Take the lines from the line containing "Open the Anhänge (0) tab" through the end of the entries and output them exactly, with no pictures and nothing more.

☆ ☆ ☆ ☆ ☆ ☆ ☆

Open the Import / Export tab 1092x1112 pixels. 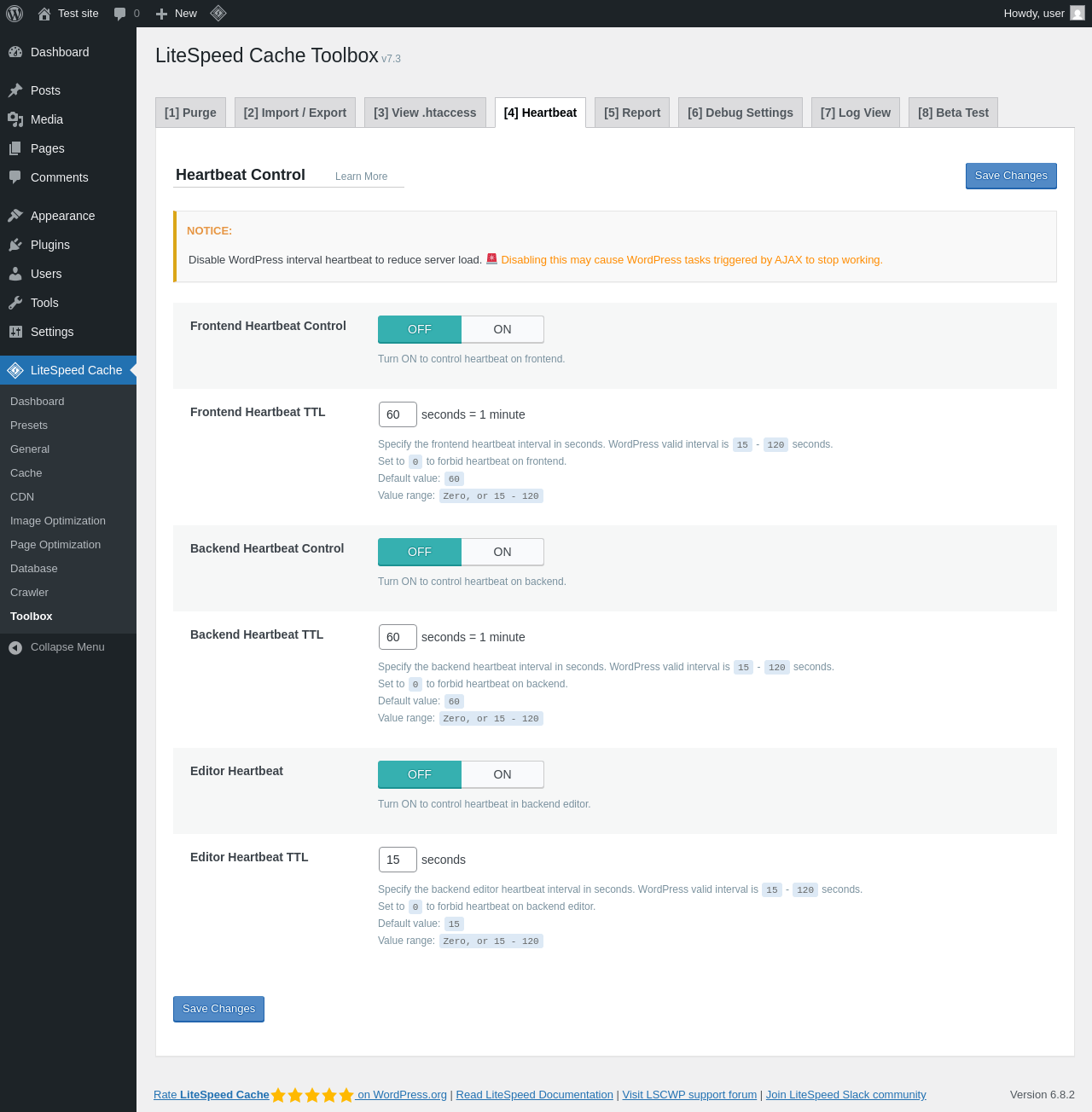pos(295,113)
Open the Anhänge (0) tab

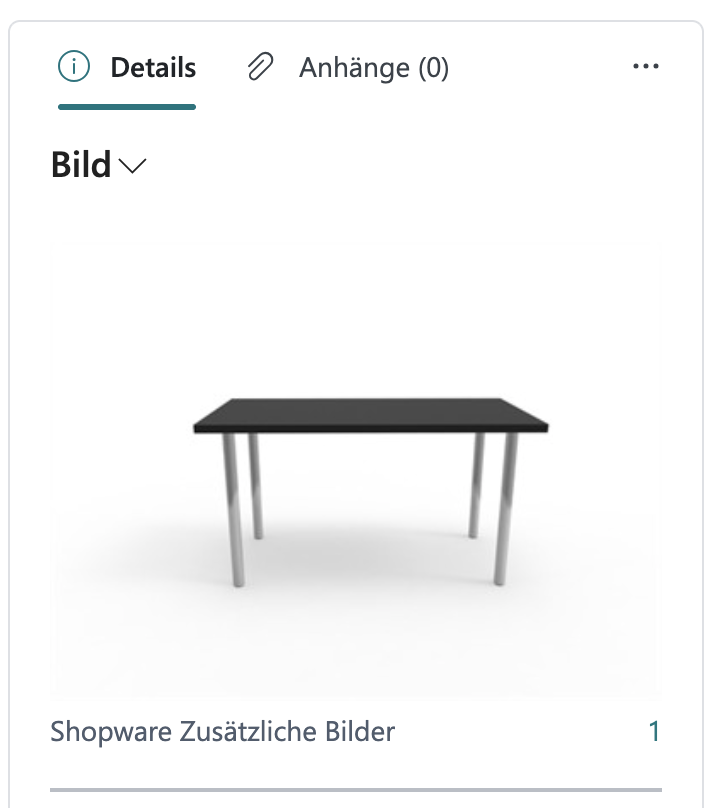pos(373,68)
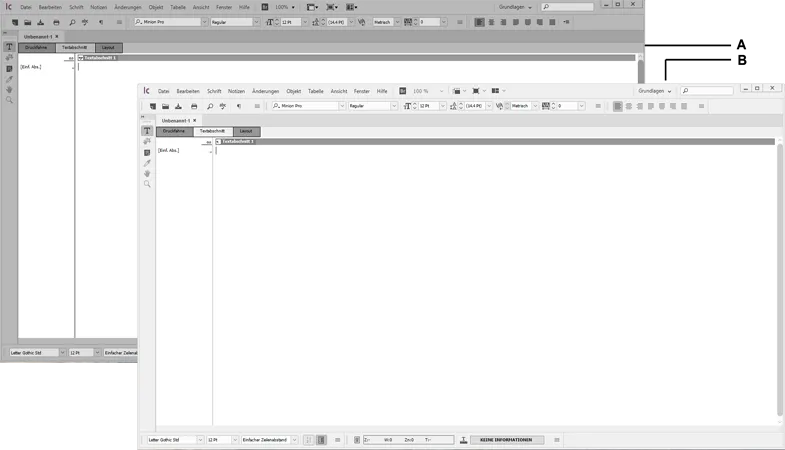
Task: Enable left text alignment in front window
Action: coord(618,106)
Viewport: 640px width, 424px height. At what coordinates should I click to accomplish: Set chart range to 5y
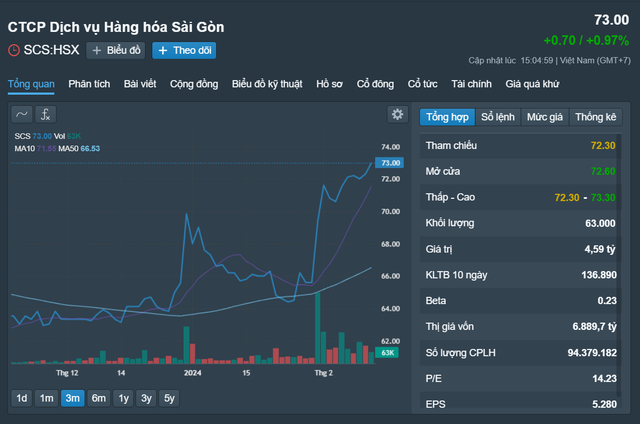pyautogui.click(x=170, y=398)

☆ ☆ ☆ ☆ ☆ ☆ ☆

Expected answer:
Open the Anhänge (0) tab

pos(373,68)
Task: Enable left text alignment in front window
Action: coord(618,106)
Viewport: 640px width, 424px height. At what coordinates should I click to accomplish: Set chart range to 5y
pyautogui.click(x=170, y=398)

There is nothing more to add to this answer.